§ **Work instruction**: According to the forum thread, what hardware was the model trained with?

§ **Quoted passage**:
━━━━━━━━━━━━━━━━
Hacker News new | ask | show | jobs
by alper111 2852 days ago
If you look at network structure, it acts as one agent, not five. So, free coordination. (See: https://t.co/GPKHPsIu1C)

In my opinion, what i see is a very good player who knows how to chain stun precisely without any strategic depth. If you claim to have built an AI system, which you ultimately want it to evolve to AGI, you at least expect some sort of strategic decision making at the macro level. Though since it has almost perfect micro, it can easily outweight the most of teams. So yeah, with that expectation I see this as a joke, too.

P.S. The model is trained with 128k cpus and 256 gpu. It is able to play 180 years worth of game in a day. Think about it.

1 comments

It's five independent agents. The article on OpenAI's website and the network structure both say this. I'll zoom in since it's a complicated structure.

It's the first line of the article: https://blog.openai.com/openai-five/

>Our team of five neural networks,

They use a hyperparameter called team spirit to cooperate. I don't think the goal of this is AGI at all, so I don't see why people are making that leap. But sure, for the geniuses of HN this must clearly be trivial.

It's not independent agents. The neural networks have the same input, share weights, and also share some activations. With that much sharing, it's better to think of it as one neural network which has output heads for all the 5 players. So coordination is free. Actually, coordination makes as little sense as saying that multiple neurons in a neural network are cooperating, or that the two legs of a humanoid are cooperating to walk. Further there is no game being played between heroes of the same team. They literally have the same objective. The "coordination" buzzword is just another attempt by OpenAI to confuse and mislead readers, and give a false sense of their progress.
They cannot share the same inputs unless the team spirit hyperparameter is exactly 1, which it is not. You are partially correct in that the agents consume the parameters of the four other agents, but it is weighted differently accorsing to team spirit parameters.
The team spirit hyperparameter is a crutch they've introduced themselves. Ideally it should be one. In Dota there is only one objective for the entire team and that's to win the game. The fact that they shape rewards is an implementation detail and doesn't change the fact that Dota 2 does not require cooperation, because there's no cooperation game being played. It's a purely zero-sum adversarial game being played between two teams.
━━━━━━━━━━━━━━━━
§ **Information given**:

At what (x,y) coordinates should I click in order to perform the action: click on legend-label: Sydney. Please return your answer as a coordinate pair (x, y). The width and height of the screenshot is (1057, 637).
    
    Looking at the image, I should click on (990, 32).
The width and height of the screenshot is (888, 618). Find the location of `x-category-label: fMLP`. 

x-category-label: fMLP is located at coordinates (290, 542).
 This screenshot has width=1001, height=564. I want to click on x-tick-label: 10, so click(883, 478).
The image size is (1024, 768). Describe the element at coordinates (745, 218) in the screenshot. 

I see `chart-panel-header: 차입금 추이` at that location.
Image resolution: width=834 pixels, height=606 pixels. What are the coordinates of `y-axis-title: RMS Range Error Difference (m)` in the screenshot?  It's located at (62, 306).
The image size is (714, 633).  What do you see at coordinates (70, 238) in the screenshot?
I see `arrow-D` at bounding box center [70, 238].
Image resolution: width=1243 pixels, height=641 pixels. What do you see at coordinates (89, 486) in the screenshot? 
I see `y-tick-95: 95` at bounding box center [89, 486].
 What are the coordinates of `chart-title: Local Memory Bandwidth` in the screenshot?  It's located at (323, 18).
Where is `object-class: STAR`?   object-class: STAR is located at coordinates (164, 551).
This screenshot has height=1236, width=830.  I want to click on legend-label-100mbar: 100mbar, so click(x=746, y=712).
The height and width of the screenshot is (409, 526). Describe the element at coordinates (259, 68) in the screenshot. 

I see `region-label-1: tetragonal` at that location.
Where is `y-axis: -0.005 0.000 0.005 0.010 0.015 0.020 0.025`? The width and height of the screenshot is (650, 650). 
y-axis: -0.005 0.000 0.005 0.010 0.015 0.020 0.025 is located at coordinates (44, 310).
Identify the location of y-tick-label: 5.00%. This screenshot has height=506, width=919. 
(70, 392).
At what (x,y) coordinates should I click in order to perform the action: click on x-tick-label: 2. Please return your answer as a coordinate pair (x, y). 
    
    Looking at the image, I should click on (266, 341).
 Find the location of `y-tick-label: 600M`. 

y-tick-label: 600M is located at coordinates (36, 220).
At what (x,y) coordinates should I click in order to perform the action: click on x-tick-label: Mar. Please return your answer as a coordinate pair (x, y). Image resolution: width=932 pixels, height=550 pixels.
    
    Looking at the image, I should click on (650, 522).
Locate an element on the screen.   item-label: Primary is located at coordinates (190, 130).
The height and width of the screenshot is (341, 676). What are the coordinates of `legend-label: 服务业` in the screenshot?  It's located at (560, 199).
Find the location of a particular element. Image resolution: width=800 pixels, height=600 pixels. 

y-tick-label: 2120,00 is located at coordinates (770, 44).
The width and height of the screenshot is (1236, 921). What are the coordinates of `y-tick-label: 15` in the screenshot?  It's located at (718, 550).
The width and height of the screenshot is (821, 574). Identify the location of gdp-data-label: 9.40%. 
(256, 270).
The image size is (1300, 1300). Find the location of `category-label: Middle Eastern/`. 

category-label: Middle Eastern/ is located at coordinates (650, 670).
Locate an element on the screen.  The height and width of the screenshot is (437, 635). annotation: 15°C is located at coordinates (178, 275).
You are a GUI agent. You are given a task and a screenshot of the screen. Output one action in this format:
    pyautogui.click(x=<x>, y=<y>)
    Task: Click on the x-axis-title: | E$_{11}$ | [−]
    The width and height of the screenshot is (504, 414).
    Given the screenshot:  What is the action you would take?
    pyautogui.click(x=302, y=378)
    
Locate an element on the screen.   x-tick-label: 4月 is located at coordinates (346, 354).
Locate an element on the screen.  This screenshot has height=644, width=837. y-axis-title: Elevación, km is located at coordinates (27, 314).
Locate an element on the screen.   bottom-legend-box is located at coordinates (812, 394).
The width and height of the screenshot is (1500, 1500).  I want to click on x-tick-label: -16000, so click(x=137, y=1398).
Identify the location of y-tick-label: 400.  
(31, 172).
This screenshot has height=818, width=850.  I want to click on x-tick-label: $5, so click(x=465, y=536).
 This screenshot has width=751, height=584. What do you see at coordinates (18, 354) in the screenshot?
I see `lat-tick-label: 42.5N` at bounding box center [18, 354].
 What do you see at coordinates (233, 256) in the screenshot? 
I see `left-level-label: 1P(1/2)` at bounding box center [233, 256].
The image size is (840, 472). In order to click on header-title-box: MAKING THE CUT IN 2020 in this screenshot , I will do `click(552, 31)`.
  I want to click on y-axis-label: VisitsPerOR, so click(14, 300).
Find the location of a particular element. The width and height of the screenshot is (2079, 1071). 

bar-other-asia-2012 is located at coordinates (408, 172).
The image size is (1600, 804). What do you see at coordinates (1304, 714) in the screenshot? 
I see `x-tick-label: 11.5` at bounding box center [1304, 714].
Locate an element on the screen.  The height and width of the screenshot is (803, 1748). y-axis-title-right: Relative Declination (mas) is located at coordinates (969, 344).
━━━━━━━━━━━━━━━━
§ **Answer to this task**: 128k CPUs and 256 GPUs.